§ **Task directions**:
Restate the records that follow word for word. Omit the images.

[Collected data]

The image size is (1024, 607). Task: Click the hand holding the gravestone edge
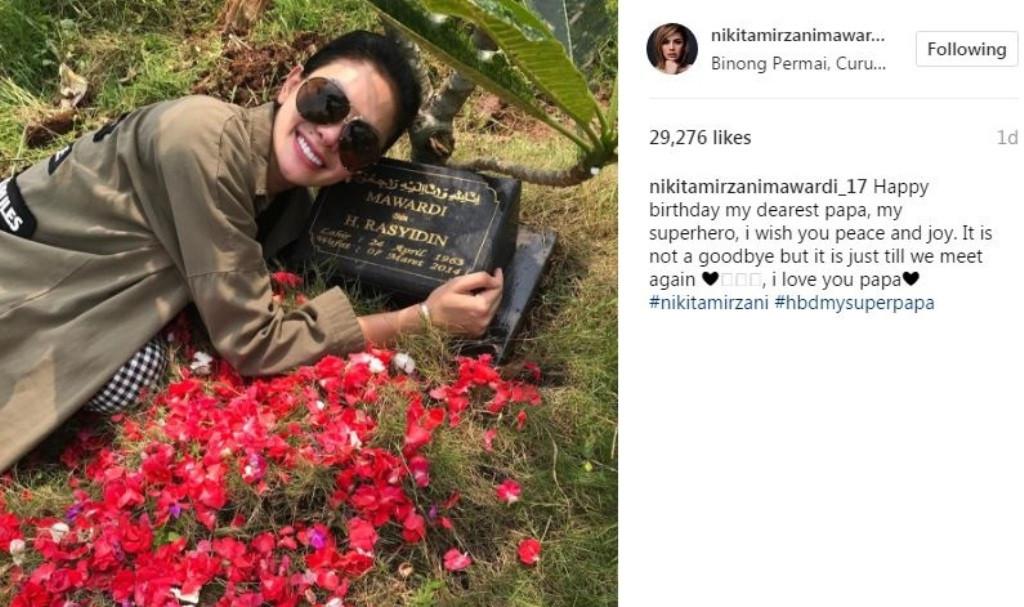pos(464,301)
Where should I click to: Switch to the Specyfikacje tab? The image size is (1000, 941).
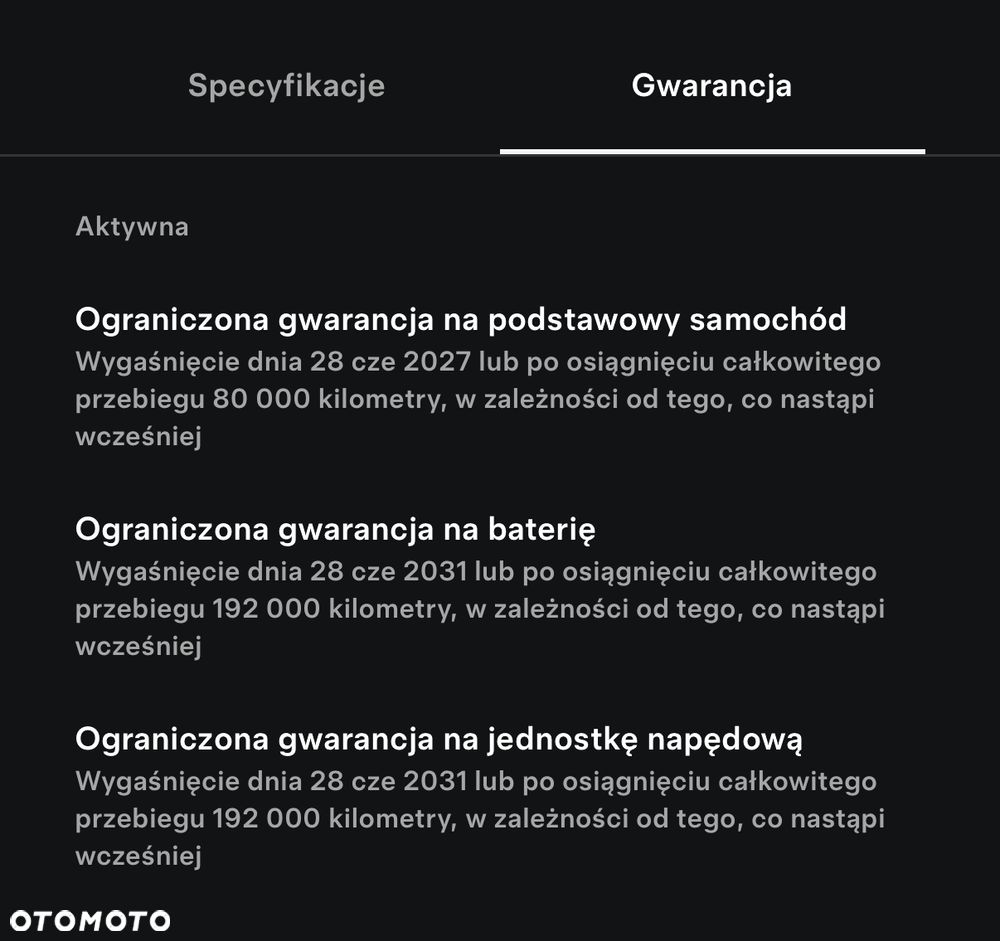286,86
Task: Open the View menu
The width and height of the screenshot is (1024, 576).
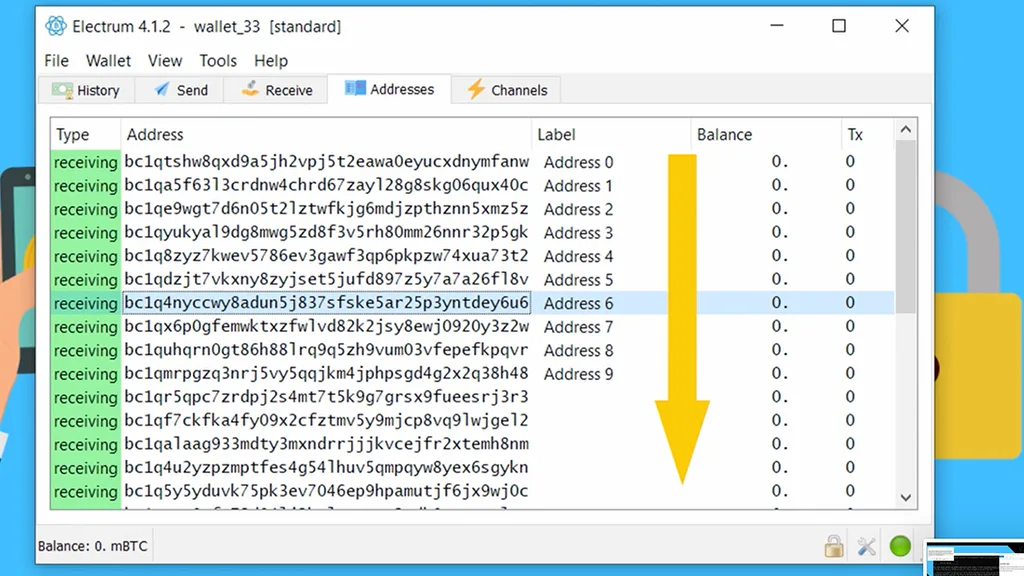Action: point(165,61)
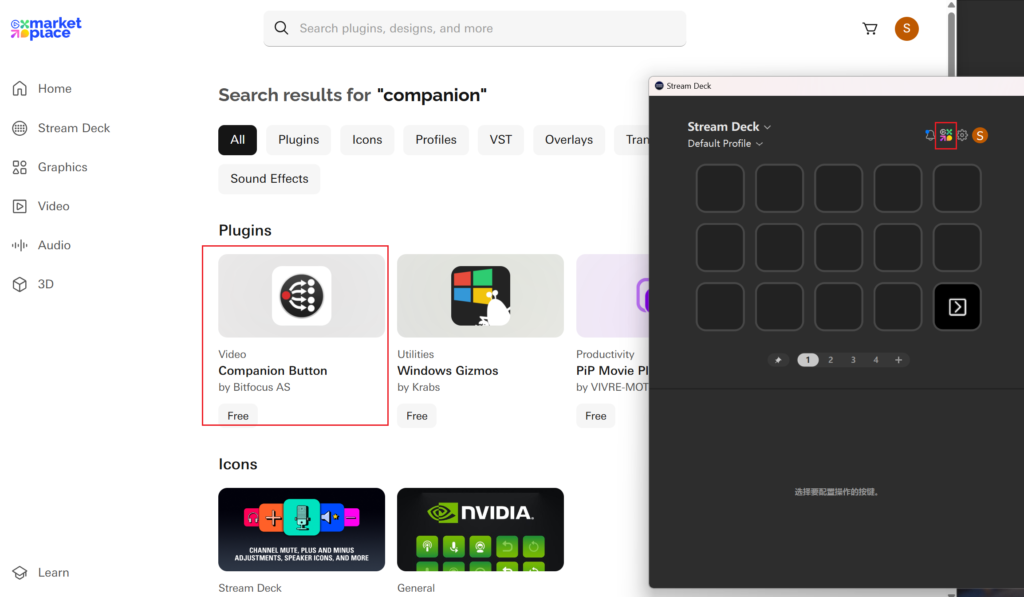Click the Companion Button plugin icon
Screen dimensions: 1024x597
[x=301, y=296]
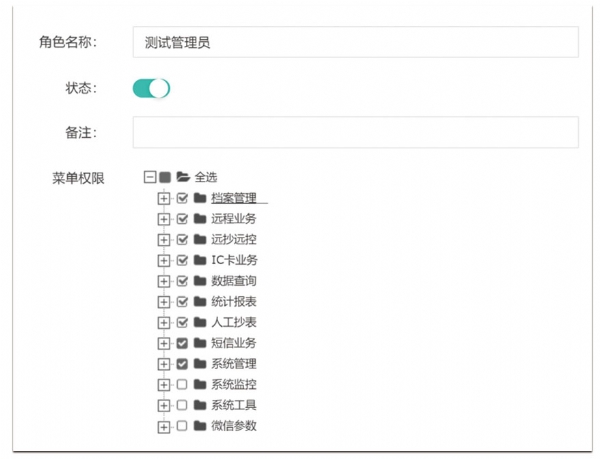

§ **Response box**:
The image size is (1024, 607). Task: Click the hand holding the gravestone edge
pos(464,301)
Where should I click to: Switch to the Specyfikacje tab? The image size is (1000, 941).
286,86
Task: Open the View menu
The width and height of the screenshot is (1024, 576).
Action: point(165,61)
Click the Companion Button plugin icon
Screen dimensions: 1024x597
[x=301, y=296]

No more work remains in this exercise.